* [How to complete this task]
What you return must be exactly the lines from the beginning of the material through the line containing "Given: Click the News icon in top bar", both included, and no pictures.
• • • • •
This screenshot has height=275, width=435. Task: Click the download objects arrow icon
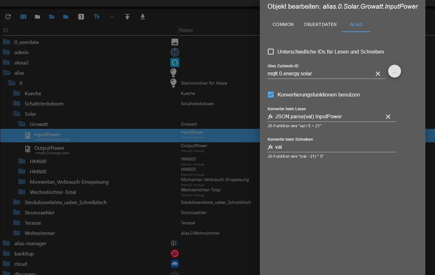(x=143, y=17)
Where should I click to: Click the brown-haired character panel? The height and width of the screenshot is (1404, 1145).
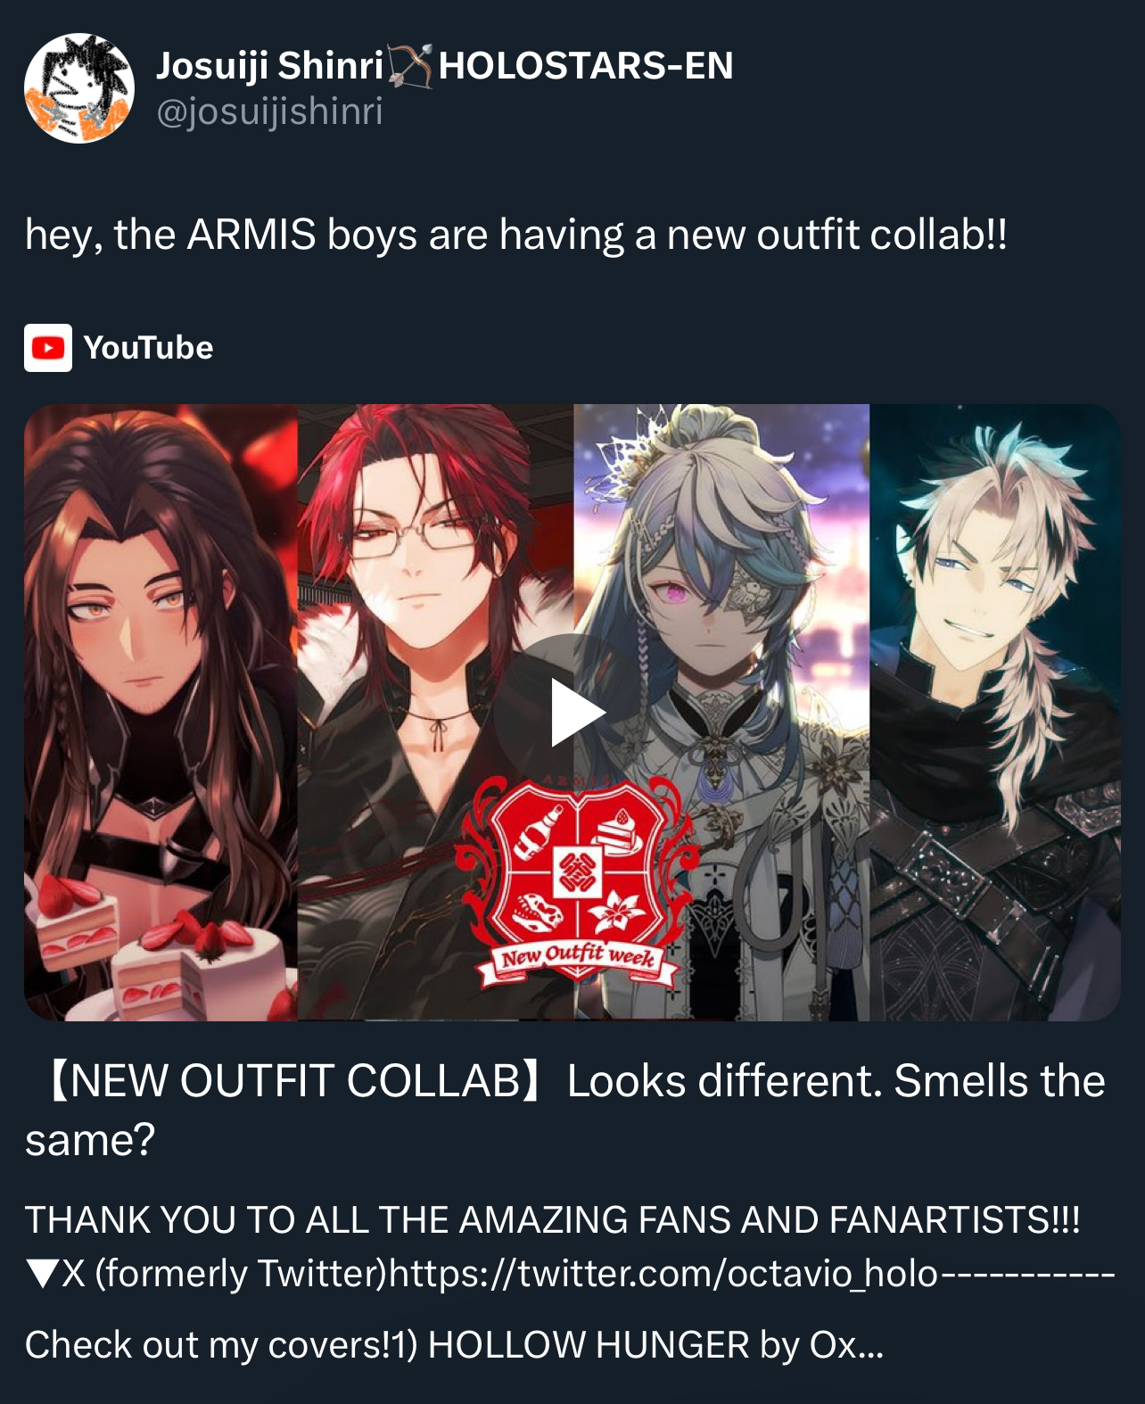tap(161, 712)
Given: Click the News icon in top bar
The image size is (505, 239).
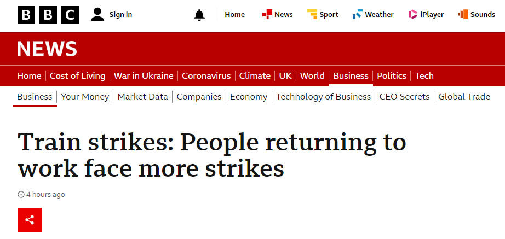Looking at the screenshot, I should click(267, 14).
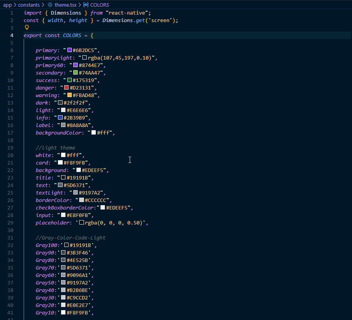Click the success #175319 green swatch
The height and width of the screenshot is (320, 352).
[x=69, y=80]
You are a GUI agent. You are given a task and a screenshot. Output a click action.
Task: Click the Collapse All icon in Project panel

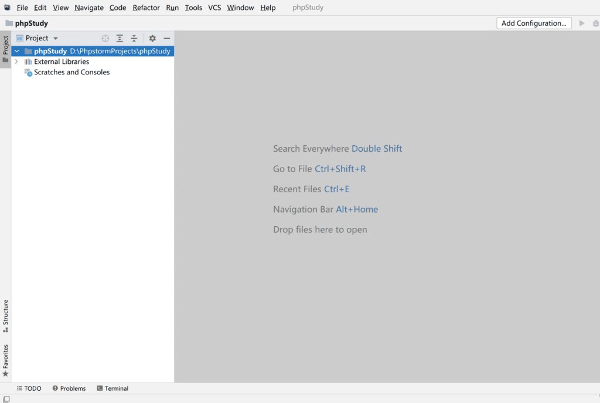tap(134, 38)
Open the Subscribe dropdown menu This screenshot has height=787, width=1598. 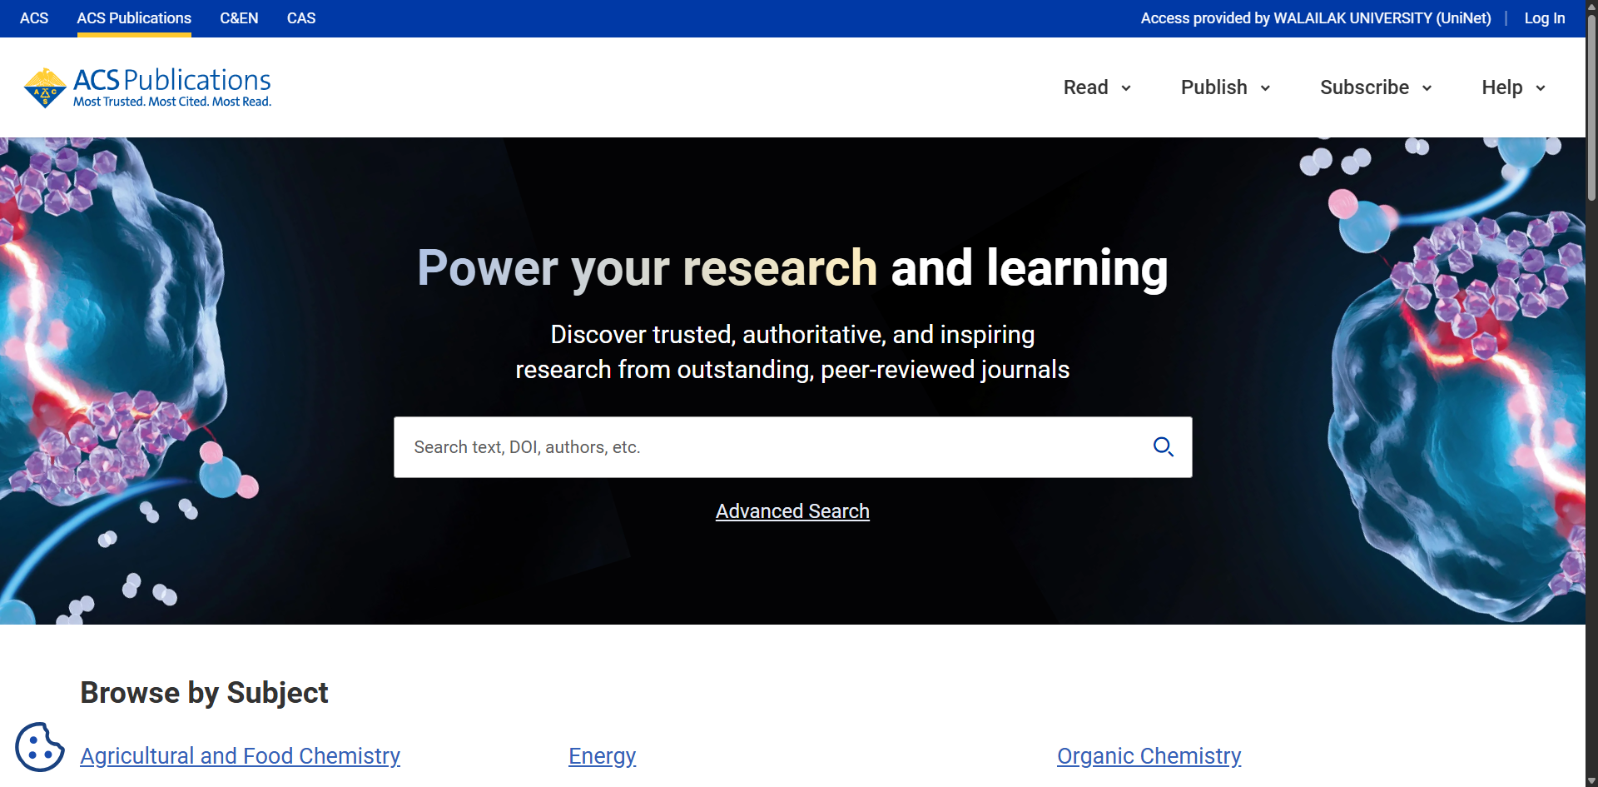tap(1375, 87)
• • • • •
* [Task result]
This screenshot has height=275, width=435. Task: Click the download objects arrow icon
(x=143, y=17)
Where should I click to: Click the brown-haired character panel? The height and width of the screenshot is (1404, 1145).
tap(161, 712)
Given: Click the News icon in top bar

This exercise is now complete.